Trump signed an executive order in April directing Zinke to examine any national monument created since Jan. 1, 1996, and spanning at least 100,000 acres. The secretary ultimately included 27 of them, including Katahdin, which is roughly 87,500 acres.
Before submitting Zinke’s report to the White House in August, Interior had already announced that six of the monuments under scrutiny would remain unchanged. Zinke’s memorandum is silent on the fate of the remaining 11 monuments, including Papahanaumokuakea, which Bush created but Obama expanded to more than 582,578 square miles of land and sea in the northwestern Hawaiian Islands.

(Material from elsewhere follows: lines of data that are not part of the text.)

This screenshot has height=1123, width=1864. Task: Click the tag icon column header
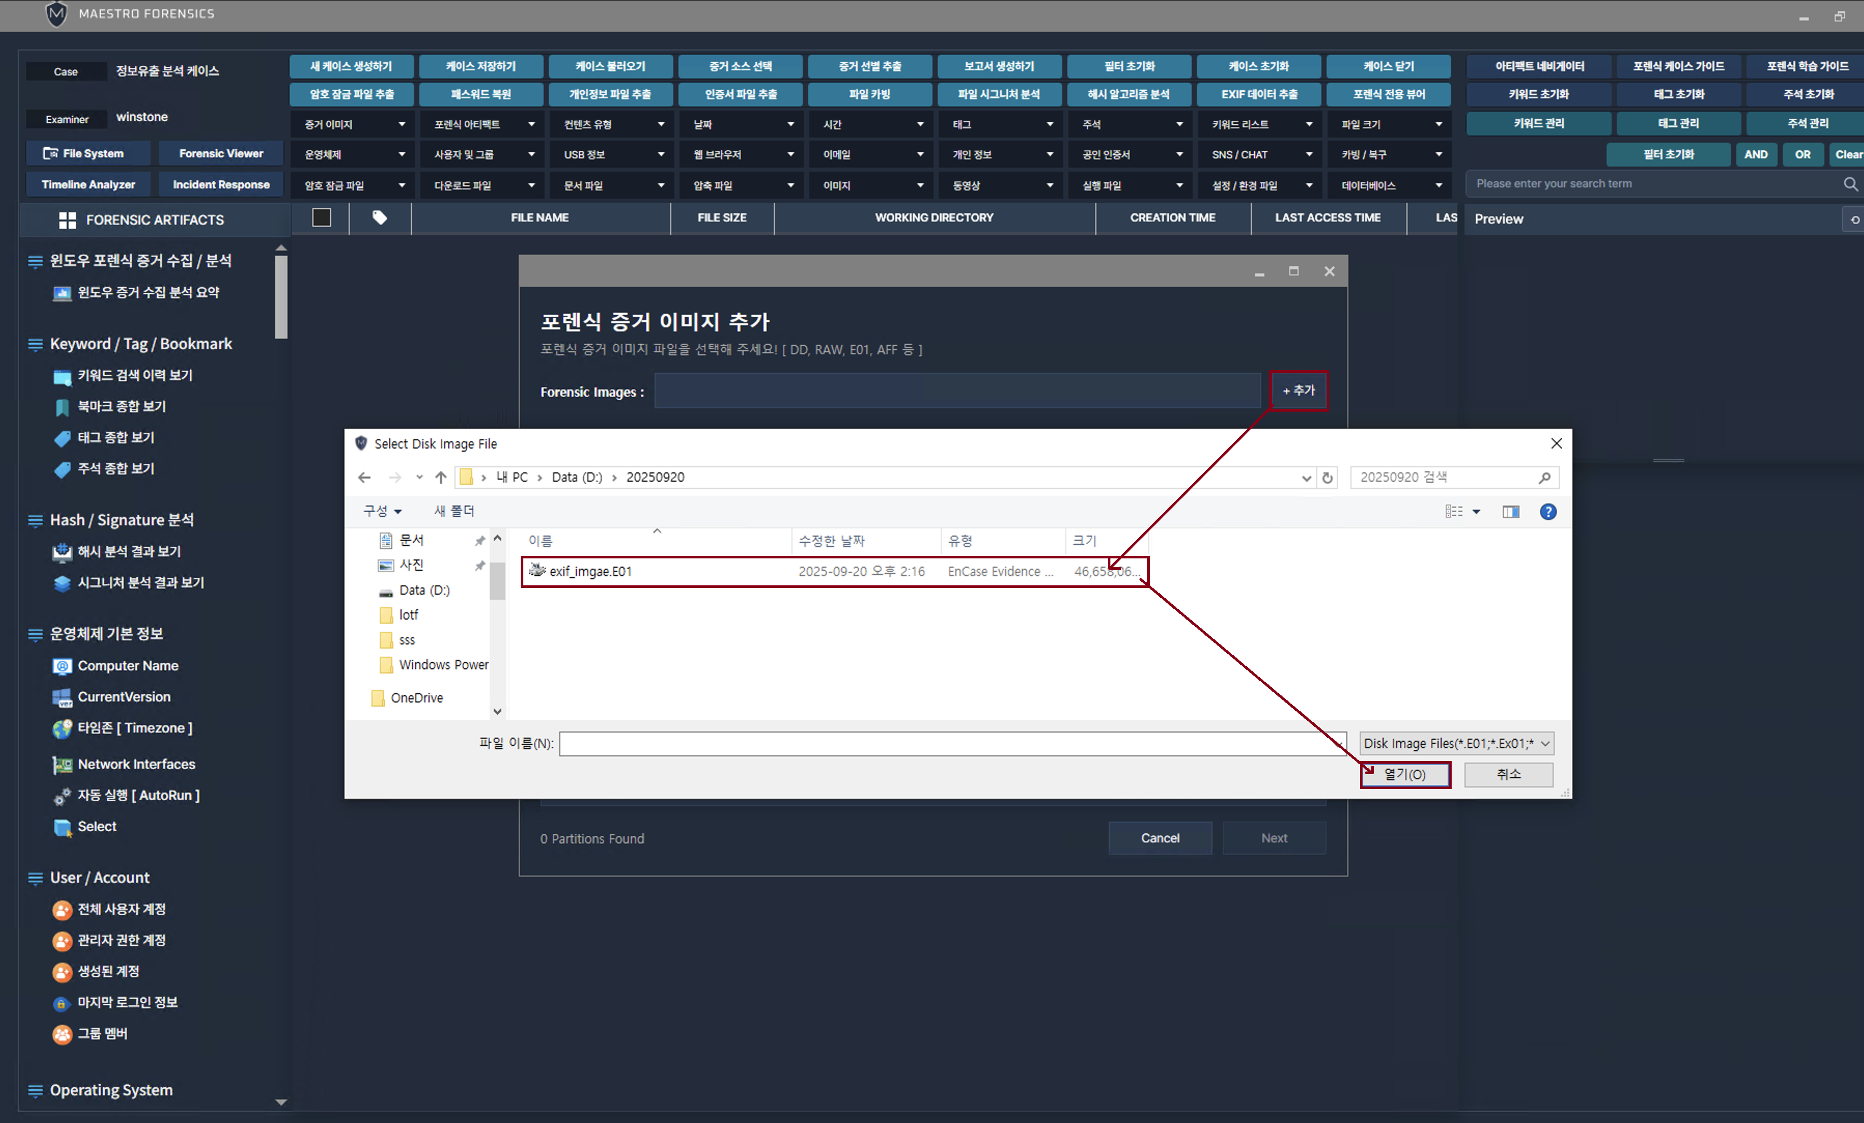pos(380,218)
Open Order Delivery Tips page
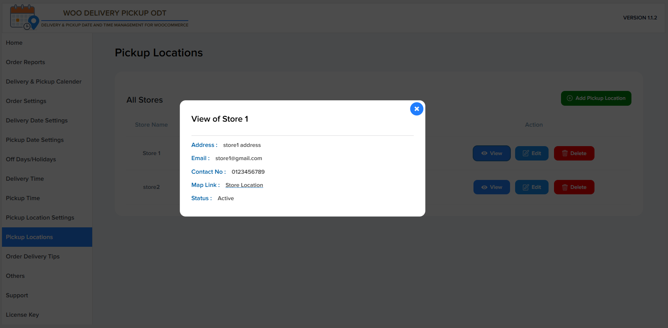668x328 pixels. tap(33, 256)
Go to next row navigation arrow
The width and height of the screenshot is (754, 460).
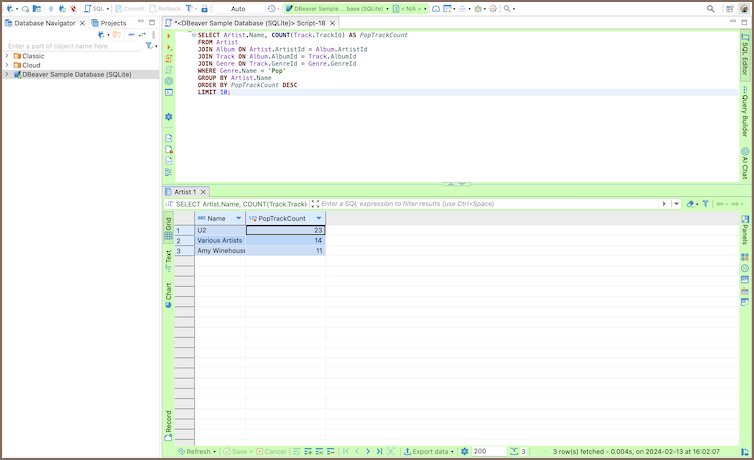pyautogui.click(x=369, y=452)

Conservative Republicans, including House Natural Resources Committee Chairman Rep. Rob Bishop of Utah, have long been critical of how presidents have used the Antiquities Act. Speaking to reporters last month, Bishop said that the law was not intended “to appoint the president as a dictator” and that federal officials needed to be more respectful of what state lawmakers and local residents thought of protecting areas near their communities.
Ethan Lane, who directs the Public Lands Council at the National Cattlemen’s Beef Association, said in an interview that what administration officials are doing is “going back in to look at these designations and ensuring that groups that are significantly impacted are heard. . . . They’re going back and fixing what is wrong with a pretty hurried and nontransparent process.”
Grand Staircase-Escalante, which Clinton designated in 1996, later led to a land exchange between Utah and the federal government that was ratified by Congress and incorporated a $14 million buyout of 17 leases held by Andalex Resources Inc. within the monument’s boundaries.
Zinke’s report notes that the site contains “an estimated several billion tons of coal and large oil deposits” and that the limits of motorized vehicle use there “has created conflict with Kane and Garfield Counties’ transportation network.”
In the case of the Pacific Remote Islands, the memo notes that before Bush protected it in 2009 “there were Hawaiian and American Samoan longliners and purse seiners vessels operating.”
National Geographic explorer in residence Enric Sala, who has conducted scientific surveys in the Pacific Remote Islands Marine National Monument, said in an email that any effort to restart commercial fishing within its boundaries “would not only harm the ecosystem the monument is supposed to protect, but also its ability to help replenish tuna fisheries around it.”
While concerns about ranching are raised more frequently than any other objection in the report, Zinke also writes that “border security is a concern resulting from the designation” of Organ Mountains-Desert Peaks near New Mexico’s border with Mexico. Both the Homeland Security Department and the Pentagon should assess risks associated with the monument, he suggests, given the proximity of nearby military installations.
U.S. Customs and Border Protection issued a letter in January 2014, before the site was designated, saying it would not impede security and would “significantly enhance the flexibility” of agents patrolling a five-mile strip along the border that was then an official wilderness study area.
Changing the way these monuments are managed, as well as their size, is likely to spur a range of legal challenges. Both Trump’s executive order and the report highlight the importance of protecting sites though “the smallest area compatible with the proper care and management of the objects to be protected.”
“Throughout the review, the Secretary has seen examples of objects not clearly defined in the proclamation,” the report reads. “Examples of such objects are geographic areas, ‘viewsheds,’ and ‘ecosystems.’”
And in Katahdin, which is managed by the National Park Service, the secretary proposes amending its proclamation “to promote a healthy forest through active timber management.”
Lucas St. Clair, whose family’s foundation donated the land to the federal government last year to create the monument, said he did not understand why the administration would be seeking changes since the Park Service already has the right to cut trees to maintain the property and protect visitors.
“We need to look through the lens of protecting the conservation and recreational values of the monument. I’m not sure if timber management does that,” he said.